Ей снова хотелось слушать его, потому что сейчас начинало казаться: ему известно о ней, ее жизни, да и о жизни вообще, что была так скучна и несносна последнее время – что-то новое, неожиданное, захватывающее. Что заставит усталое и холодное сердце забиться иначе: тревожно и трепетно, в предчувствии неведомой радости, которая непременно должна быть. Как бывало в далеком детстве, когда, едва проснувшись, она испытывала приступ такого необъяснимого беспричинного счастья, что остатки сна стремительно отлетали вместе с одеялом, отброшенным сильными маленькими ножками одеялом, и звонкий смех маленькой Ирочки заставлял старую няньку, вздрогнув и уронив вязание, мчаться в детскую, улыбаясь и радуясь тоже неведомо чему.
Она была уверена, что сейчас он будет именно говорить с ней, а потом… Потом, когда начнет действовать наркотик, она уже совершенно точно знала, что почувствует и чего немедленно захочет и, конечно же, получит, как получала всегда. Но предчувствие и желание того, что непременно и скоро произойдет между ними, не так сильно занимало ее, как обычно. Сейчас она хотела слушать его завораживающий голос, и, поджав под себя ноги в промокших атласных туфельках (снимать их самой было лень – а он не предложил этого сделать), она поудобнее уселась на оттоманке, и прикрыла глаза, приготовившись слушать.

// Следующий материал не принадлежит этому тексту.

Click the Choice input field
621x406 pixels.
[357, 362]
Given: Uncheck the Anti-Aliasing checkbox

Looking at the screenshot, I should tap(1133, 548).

Рысев, однако хранил молчание.
Ирэн слышала его легкие шаги, он аккуратно перемещался по комнате где-то рядом, что-то доставал из-за какой-то дверцы – раздался слабый скрип, потом легкий перезвон, похожий на тихое позвякивание бокалов.
«Господи, неужели он просто предложит вина и все произойдет как всегда и как обычно. Нет, я не хочу так… Он не должен вести себя как все», – капризно подумала она и открыла глаза.
Рысев стоял подле тахты, и в руках у него действительно было нечто похожее на бокал, но скорее это был все-таки кубок. Большой, старинный, на массивной бронзовой, а может, и золотой, ножке. Чаша выполнена была из очень темного прозрачного стекла, необычной огранки. В ярком свете массивной люстры грани чаши сияли и переливались глубоким темно-фиолетовым цветом, и видно было – сосуд до краев наполнен какой-то жидкостью.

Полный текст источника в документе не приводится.